Yes, of course they’re cute, clever, creative and fun! But make no mistake about it, they are also big business – unique and exclusive to Calgary.
From Harvey the Hound of the Calgary Flames, the Stampede’s Harry the Horse and professional sports teams, corporations, colleges, universities, high schools, theme parks and festivals around the world to iconic mascots like the A&W Root Bear and the Energizer Bunny – it’s all quietly but proudly “made in Calgary.”
This year was extra special at the NFL Super Bowl. The massive crowd beamed around the world, cheering and laughing along with Pat from the New England Patriots and Rampage from the LA Rams, the two colourful, duelling mascots at the big game – by way of Calgary.
And while it was a source of genuine and quirky pride, it wasn’t the first time the Calgary company was a rousing Super Bowl hit. A few years ago, with the mascots of the two teams plus the NFL and another commercial mascot, there were four made-in-Calgary mascots on the Super Bowl field at the same time.
Glenn Street, formally listed as “founder and top dog” of Calgary’s Street Characters Inc., is a personable (and still amused by his job) Calgary business success story who heads a team of some 20 unusual professionals – from artistic designers to production specialists who cut and sew the special materials and prop professionals who create a gamut of quirky touches from crowns, giant (but cute) fish fins, huge buggy eyes and funny swords to manes of fuzzy purple hair and friendly fangs.
Although it’s often a quirky and fun job for the Calgary-based staff, Street adds it is also a lot of work.
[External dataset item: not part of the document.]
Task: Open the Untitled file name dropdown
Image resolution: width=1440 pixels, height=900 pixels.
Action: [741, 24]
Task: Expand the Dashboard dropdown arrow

From the initial consultations about what the character should look like to the back-and-forth designs and the actual production, it could easily take the Calgary company two or three months to complete a $7,000-$8,000 mascot.
“More than 85 per cent of our mascots are exports, mostly because it’s more of an American phenomenon. Americans tend to be more sport wild and crazy.” He points out it’s not nearly as basic and easy as the mascots just looking like a cute or whimsical novelty. “Whether it’s on a sports field, in an arena, at a big festival or a theme park, of course creativity and design are crucial but people want to warm-up to the mascot, to like them and respond positively. Some groups, like U.S. colleges, want a don’t-mess-with-me look.
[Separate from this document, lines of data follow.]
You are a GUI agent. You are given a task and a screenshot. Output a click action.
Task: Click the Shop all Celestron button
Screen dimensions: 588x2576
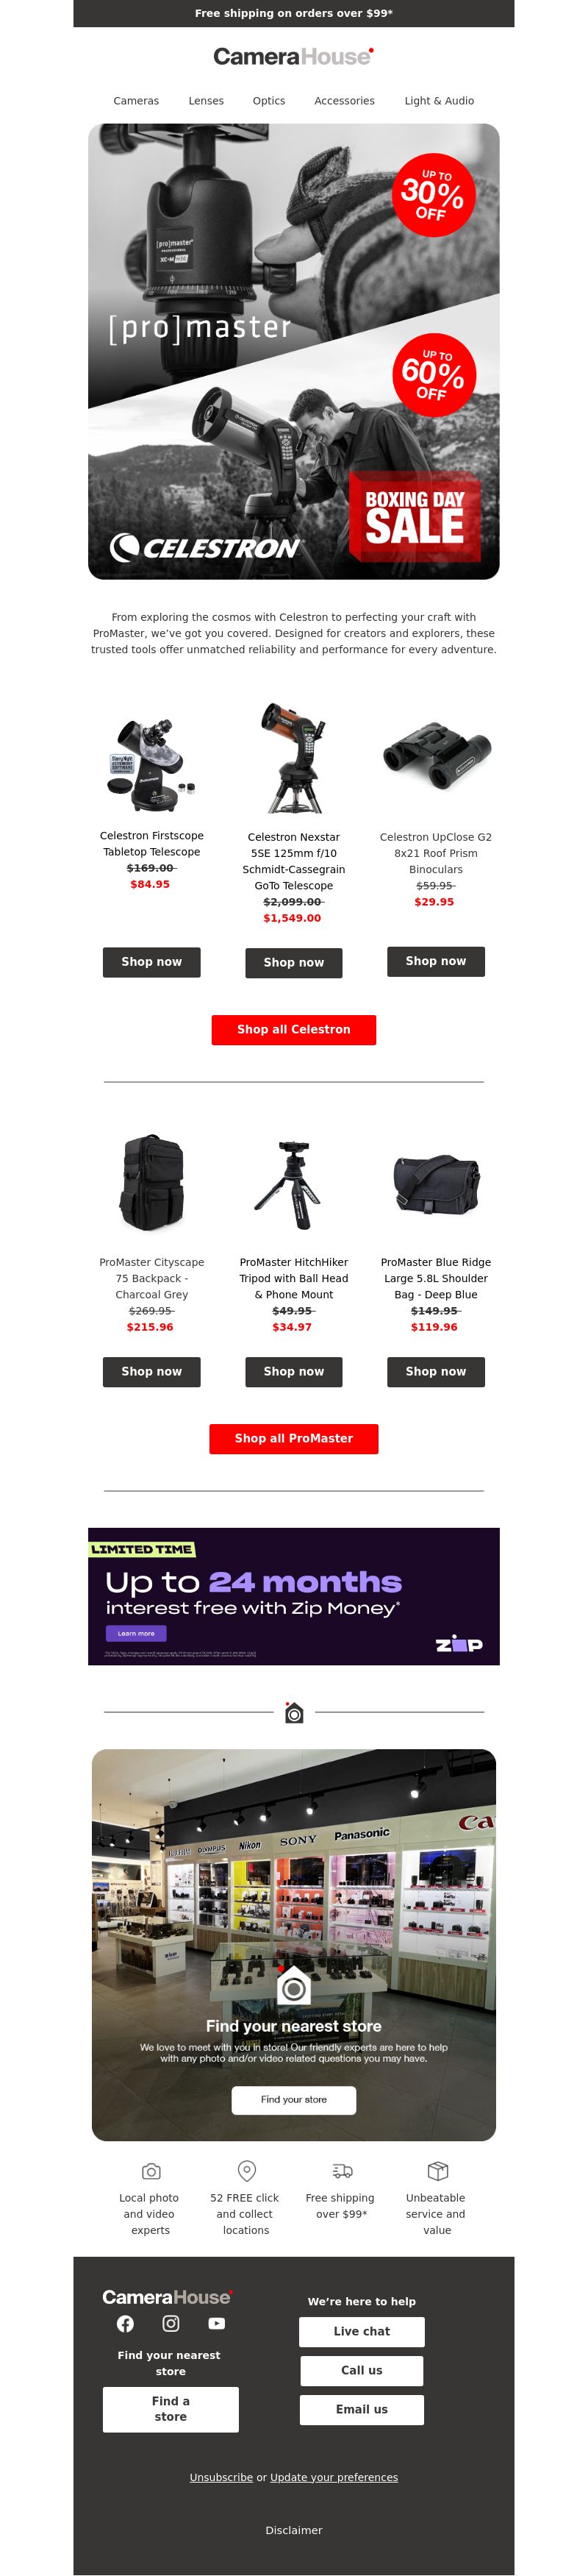click(x=294, y=1029)
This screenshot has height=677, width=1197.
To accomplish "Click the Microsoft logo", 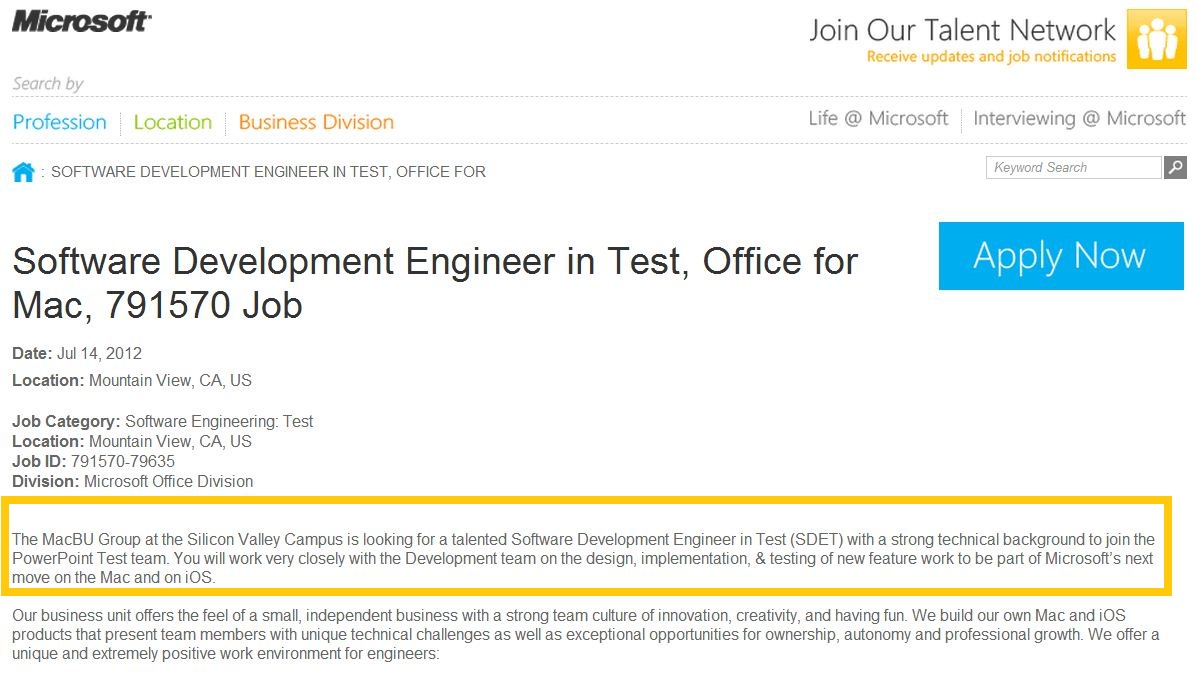I will click(81, 22).
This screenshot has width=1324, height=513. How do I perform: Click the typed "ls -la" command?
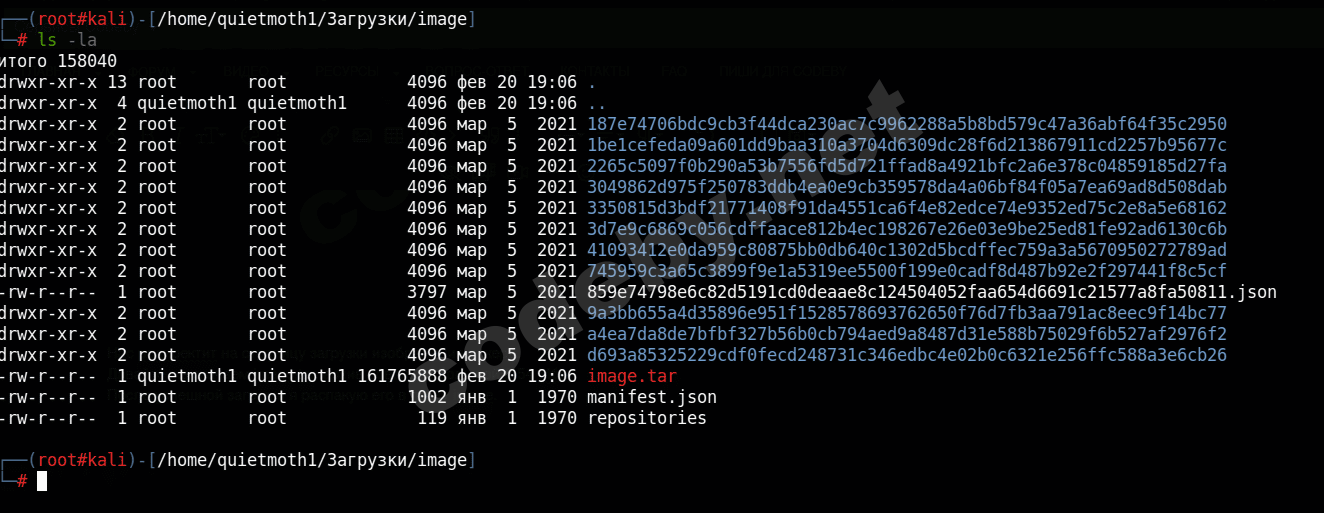[x=65, y=40]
“Whether it’s a shark, a lion or a bulldog, we have to make sure it’s a friendly and humanized don’t-mess-with-me look,” Street says with a warm smile.
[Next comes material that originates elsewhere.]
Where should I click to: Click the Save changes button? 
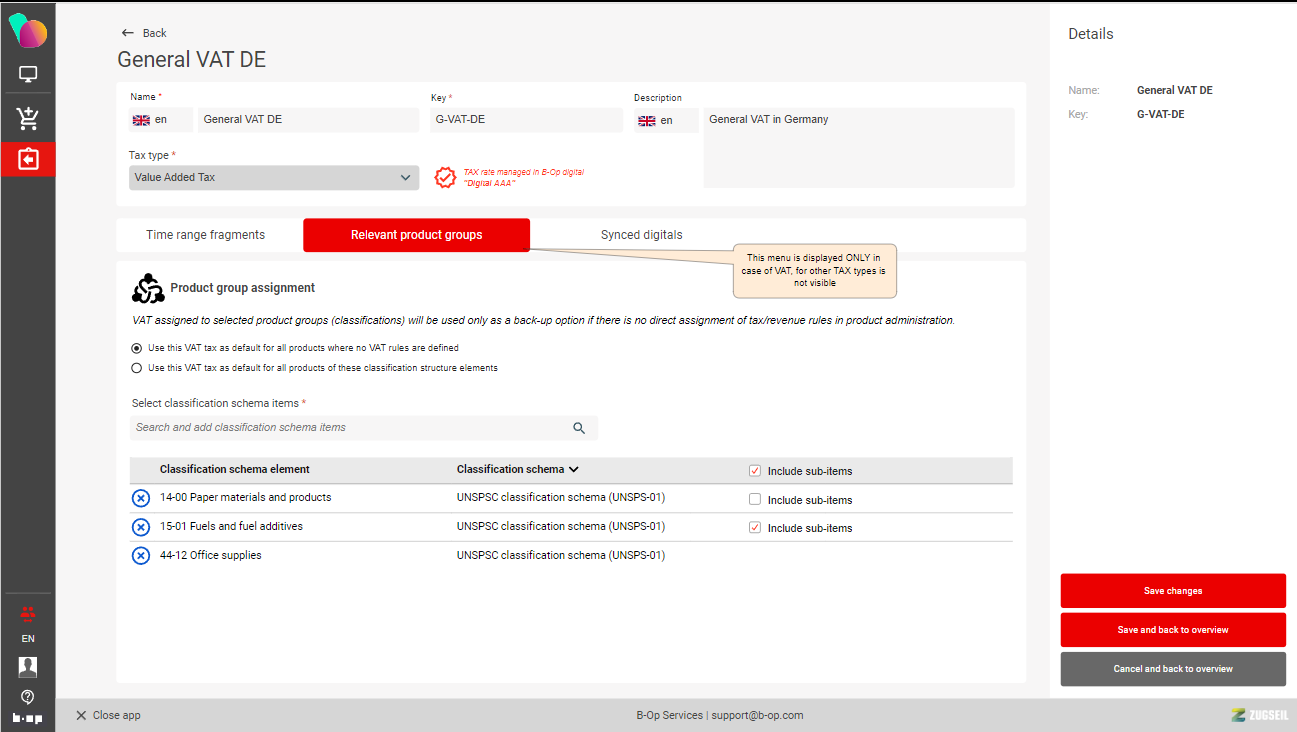[x=1173, y=591]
The function and the skills of the performer inside the oversized and sometime sweaty and claustrophobic costume is just as important. “A mascot in a theme park is totally different than being active with exaggerated movements, waving, walking and jumping to getting a crowd going for a two-and-a-half-hour football game.”
Aside from the excitement (and fun), Glenn Street explains it is a customer-driven business. “A ‘be the customer’ mindset, all the aspects of customer service and customer care and meeting deadlines is critical.
“We are also very conscious of the net promoter score – an industry measure of customer satisfaction. At one time, our score was higher than Apple,” he says with (seriously fun) Calgary spirit and pride.